Renforcée et tutoyant, comme LVMH en 2019, les sommets, l'industrie du luxe aurait pourtant tort de se croire définitivement à l'abri des secousses mondiales, immunisée, en quelque sorte, contre les pandémies, insensible aux évolutions des habitudes des consommateurs. Le danger serait pour elle de devenir « hors-sol », en ne s'adressant plus exclusivement qu'à une catégorie de clients extrêmement riches ou originaires d'Asie – pour ne pas dire de Chine. Cette tendance, amorcée depuis plusieurs années, conduirait le secteur à se couper de sa clientèle locale – autrement dit, pour une industrie dont une large proportion des marques est française, à s'aliéner les consommateurs français.

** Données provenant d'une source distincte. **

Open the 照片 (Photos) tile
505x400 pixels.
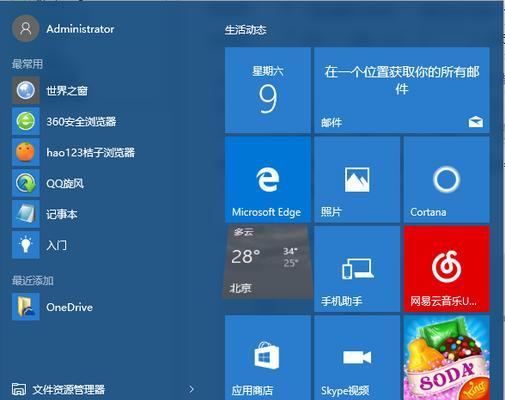[357, 179]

Un comble, alors que la crise sanitaire a justement renforcé le besoin de « consommer local ».

En d'autres termes, l'industrie du luxe, qui a fait de son ancrage local l'un des axes majeurs de sa réussite et l'argument justifiant ses tarifs, se doit après être partie à la conquête du monde de reconquérir ses clients européens et français. Il ne suffit plus de faire briller dans les yeux des consommateurs chinois, russes ou moyen-orientaux l'éternel « chic parisien » ou le bon goût « à la française » ; encore faut-il offrir à la clientèle originelle des maisons de luxe des produits adaptés à ses besoins et à son portefeuille. Et donc proposer des vêtements, bijoux et cosmétiques correspondant sans doute moins à un désir d'étaler sa réussite sociale au grand jour qu'à celui de retrouver des produits de haute qualité, confectionnés dans des matières agréables, plus simples, plus durables dans leur conception aussi bien que dans leurs usages.

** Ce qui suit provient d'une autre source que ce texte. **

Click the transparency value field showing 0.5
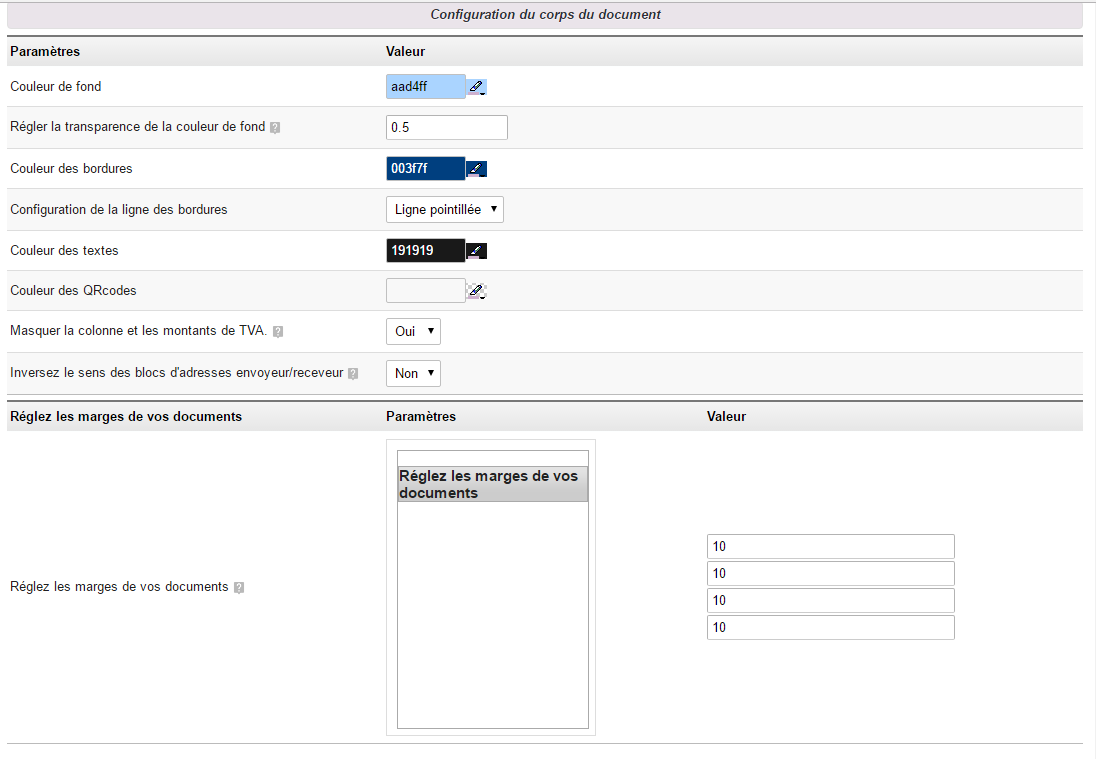 [x=446, y=128]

Revenir sur terre, en somme. C'est sans doute ce qu'ont oublié de faire certains grands chefs et restaurateurs étoilés qui, confrontés à la désertion des clients et aux fermetures administratives à répétition, en sont désormais réduits à appeler à l'aide les plus hautes autorités de l'Etat. Dans une lettre ouverte publiée dans les colonnes du Point, une soixantaine d'entre-eux vient ainsi de lancer un « cri d'alarme » à Emmanuel Macron, demandant au chef de l'Etat un assouplissement du couvre-feu pour les clients fréquentant leurs établissements. S'il est incontestable que la crise sanitaire et les mesures de confinement ont porté un coup, parfois fatal, aux professionnels de la restauration, certaines stars des fourneaux ne se sont-elles pas, elles-mêmes, tirées une balle dans le pied en affichant des menus à plusieurs centaines d'euros, uniquement accessibles aux ultra-riches et gourmets étrangers ? Comment, dès lors, feindre de s'étonner de la désertion de leur clientèle française ?

« Le luxe français est crédible parce qu'il a une vision »

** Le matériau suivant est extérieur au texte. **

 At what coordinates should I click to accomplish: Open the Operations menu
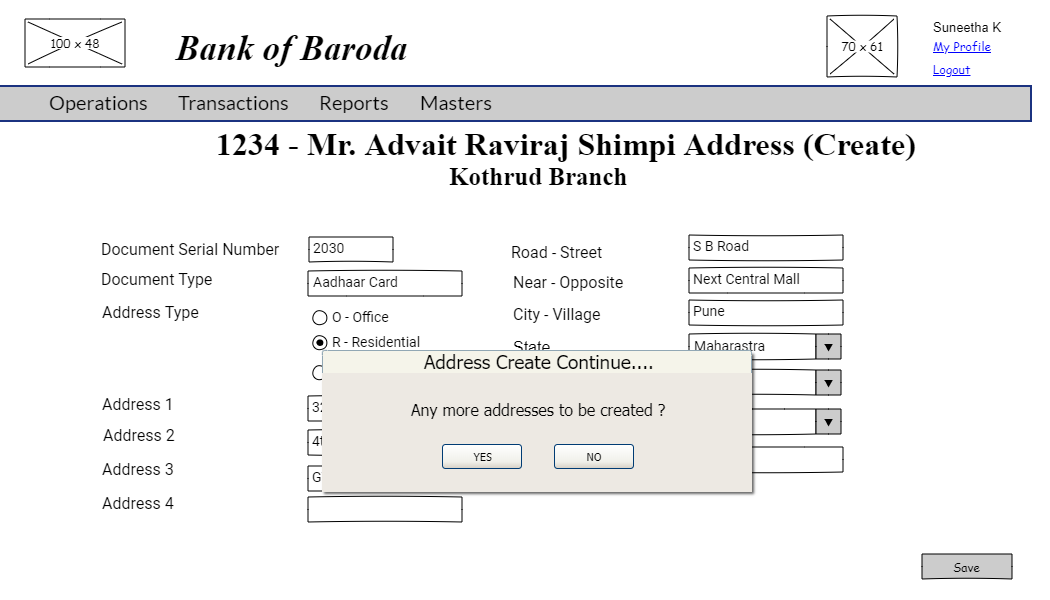pos(97,103)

Si les crises ont une vertu, celle-ci réside dans l'opportunité de questionner les modèles en vigueur – et le secteur du luxe n'échappe pas à cette remise en cause. « A l'heure où le luxe va se poser la question de sa résilience et de la confiance que les gens peuvent avoir en lui aujourd'hui, il ne faut pas qu'il oublie ce qui l'a ramené sous la lumière », prévient Philippe Lentschener, fondateur de l'agence Reputation Age. Pour le spécialiste en communication, l'industrie doit donc se recentrer autour de trois valeurs « décisives, au cœur de la nature du luxe » : la légitimité « par ses savoir-faire, son ancrage, son histoire » ; l'autorité, la France ayant su « hisser le savoir-faire au niveau d'art » ; et la crédibilité, c'est-à-dire « la légitimité et l'autorité propulsées par une vision ». « Le luxe français est crédible parce qu'il a une vision, un sens », conclut Philippe Lentschener. A bon entendeur.